Bosai Kokutai 2022 will be held in the HAT Kobe area on Saturday, 22 October and Sunday, 23 October. APN will participate in the exhibition on Day 1 and hold a session titled “Climate Change × Disaster Reduction – Thinking about sustainable city planning and communities” as described below.
Recently, weather-related disasters beyond expectations have occurred around the world. Climate change has already become climate crisis.
This session will provide visitors and participants with an opportunity to think about the need to prepare for coming disasters from the viewpoint of sustainable city planning and communities to effectively promote “Climate Change × Disaster Reduction.”

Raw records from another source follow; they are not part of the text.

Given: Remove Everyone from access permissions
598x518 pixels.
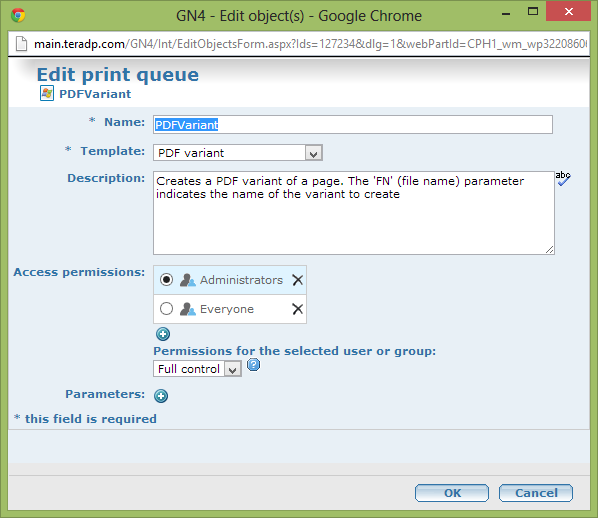Looking at the screenshot, I should 297,309.
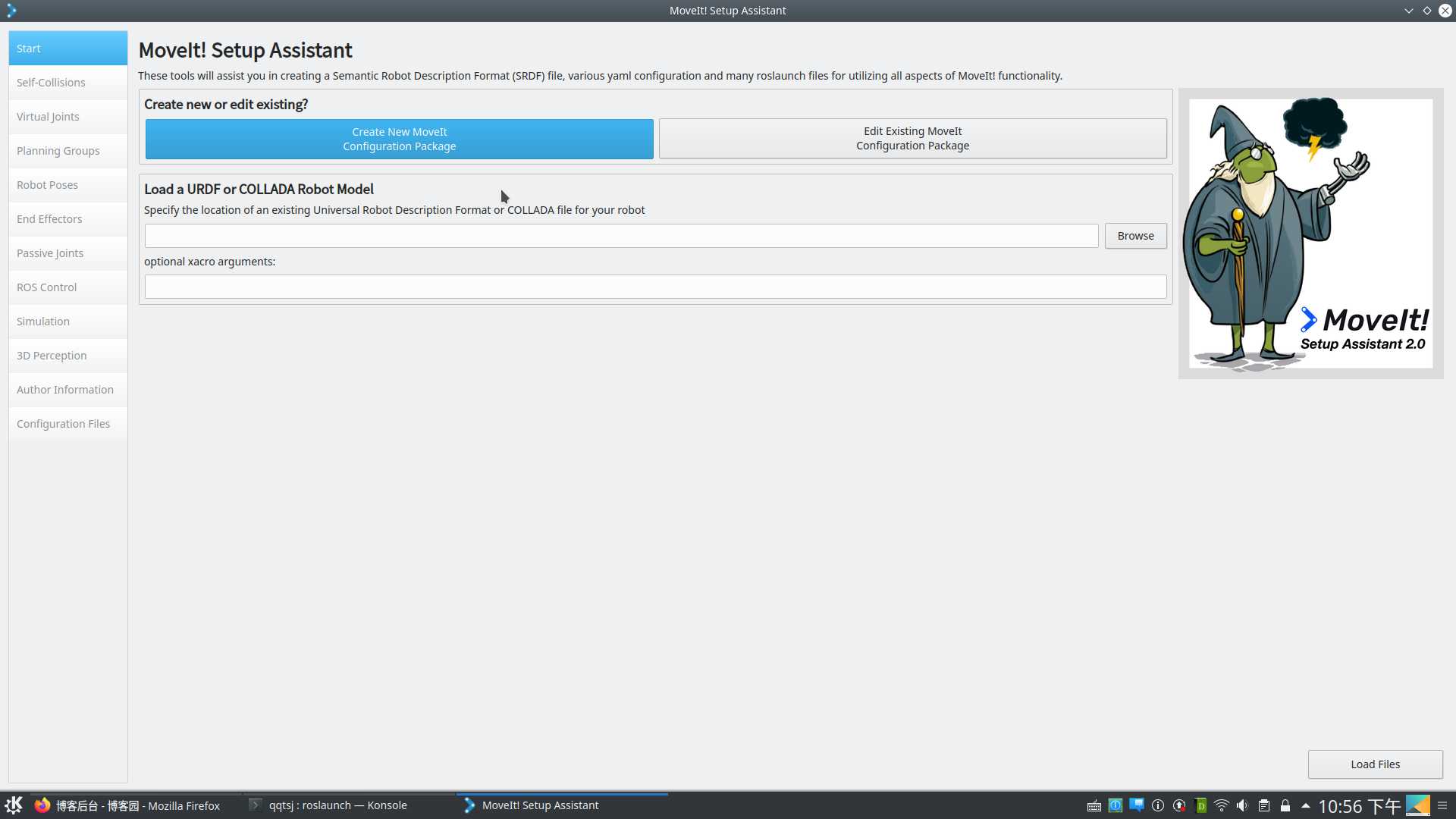Select Author Information sidebar item

click(65, 389)
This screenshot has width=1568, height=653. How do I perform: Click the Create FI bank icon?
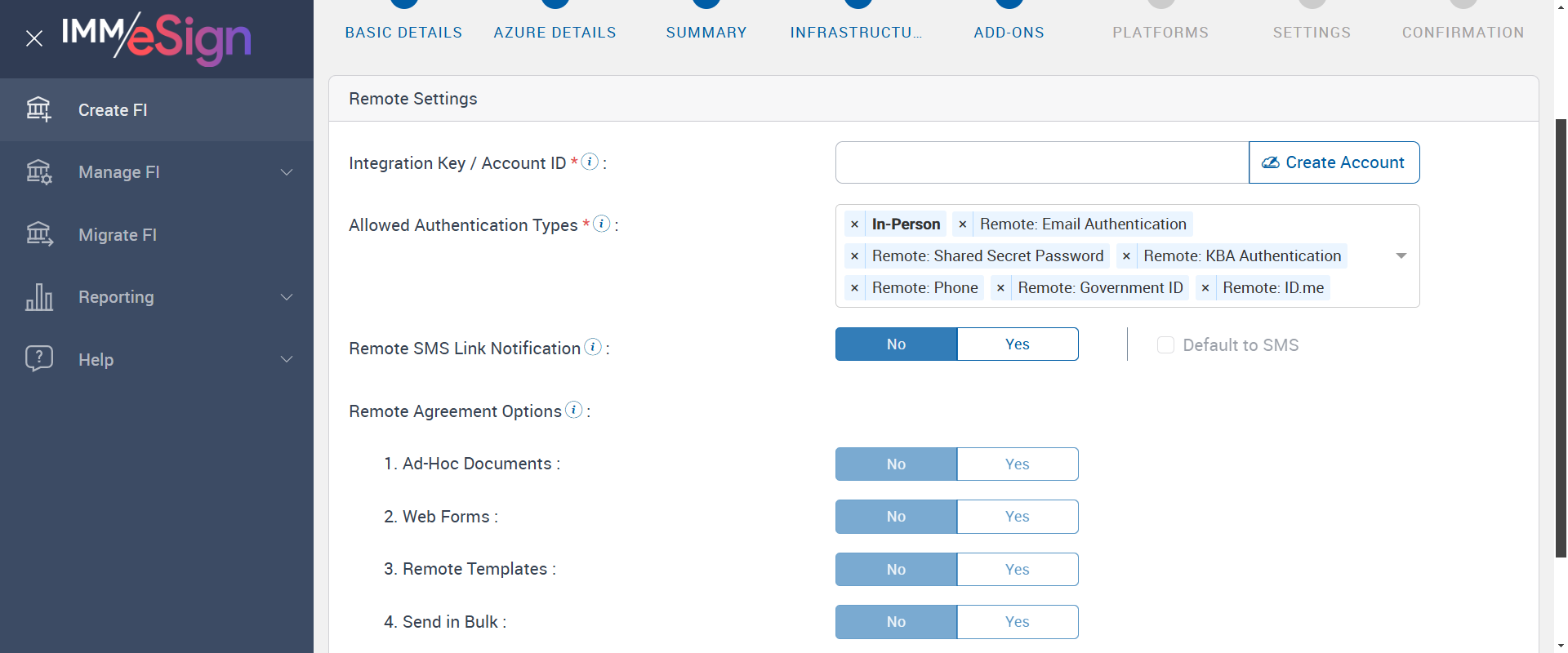coord(38,109)
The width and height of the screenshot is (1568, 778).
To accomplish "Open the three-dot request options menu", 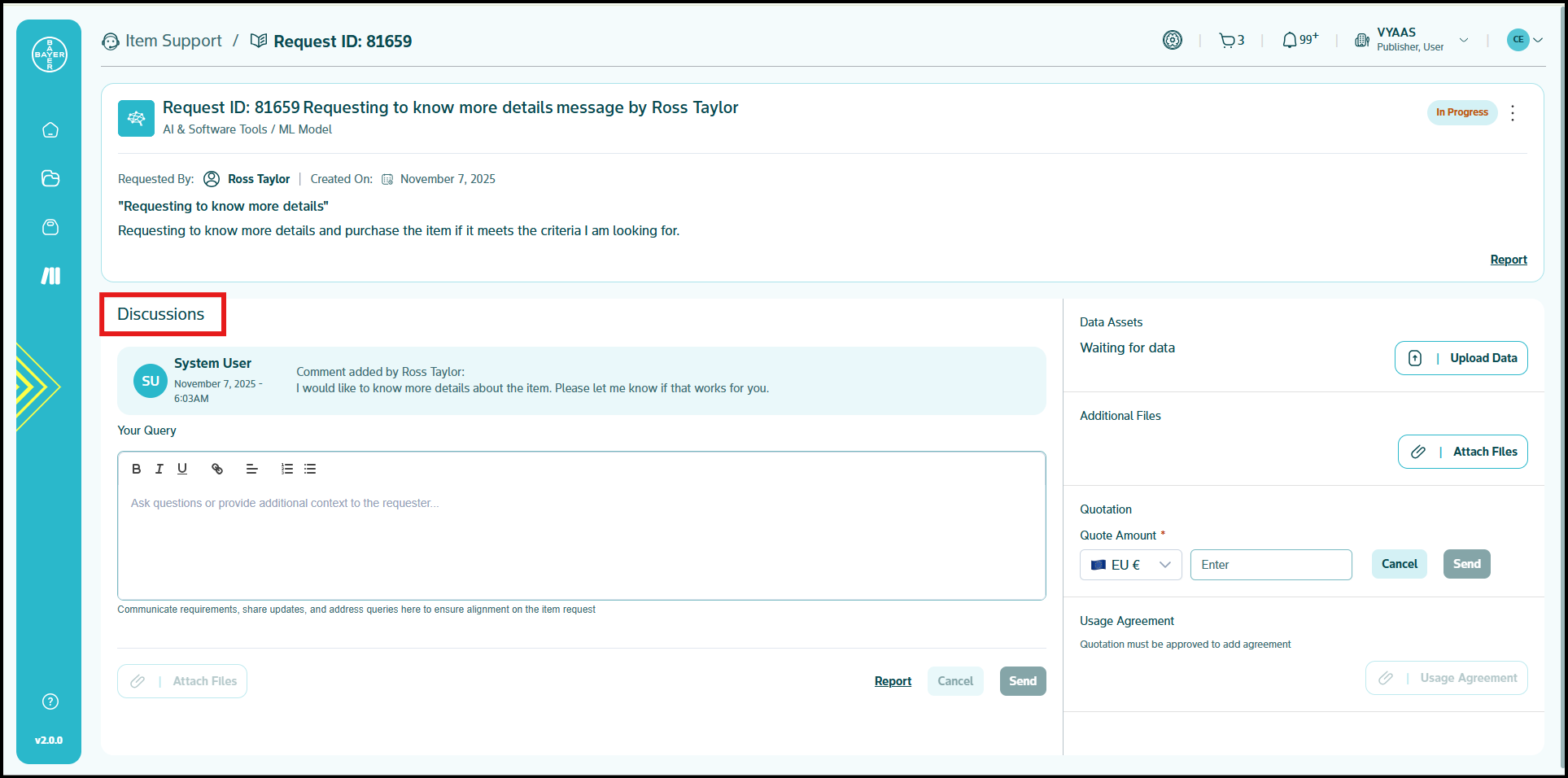I will (x=1513, y=113).
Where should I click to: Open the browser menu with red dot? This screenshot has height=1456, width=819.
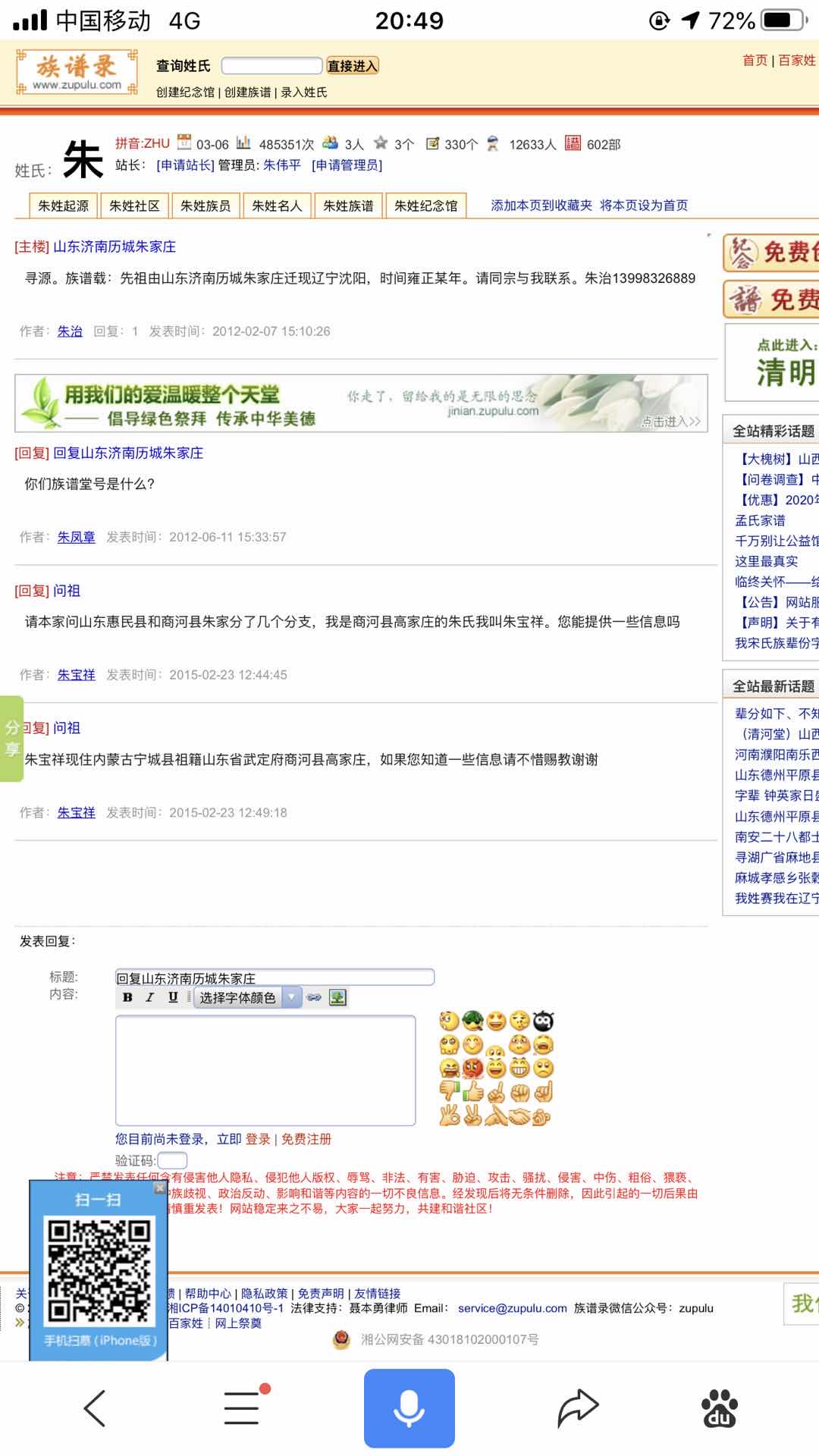click(243, 1408)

- Date and time: Saturday, 22 October 2022, 16:30–18:00 (JST)
- Venue: Briefing room on 2F of JICA Kansai, 1-5-2 Wakinohama Kaigandori, Chuo-ku, Kobe City, Japan (Google map)
- Session format: Hybrid (on-site and online)
- Language: Japanese and English (simultaneous interpretation available)
- How to apply: Apply from the following link, by the deadline of Friday, 21 October: https://bit.ly/3S9Bxap
* Please wear a mask at the venue. Thank you for your cooperation. The session may be held online only depending on the pandemic situation.
- Organiser: Asia-Pacific Network for Global Change Research (APN)
- Cooperation: Graduate School of Disaster Resilience and Governance, University of Hyogo
- Sponsors: Hyogo Prefectural Government and Hyogo Environmental Advancement Association
A panel discussion will be held on the theme of “Climate Change × Disaster Reduction” – Thinking about sustainable city planning and communities.
- Feature 1: An international session will be held utilising the network of APN. Information will be disseminated to people in Japan and abroad through Japanese-English simultaneous interpretation.
- Feature 2: Experience of various disasters, including the Great Hanshin-Awaji Earthquake, will be shared by utilising the findings of the Graduate School of University of Hyogo. Discussions will examine how communities should prepare for flood damages, which are becoming increasingly common.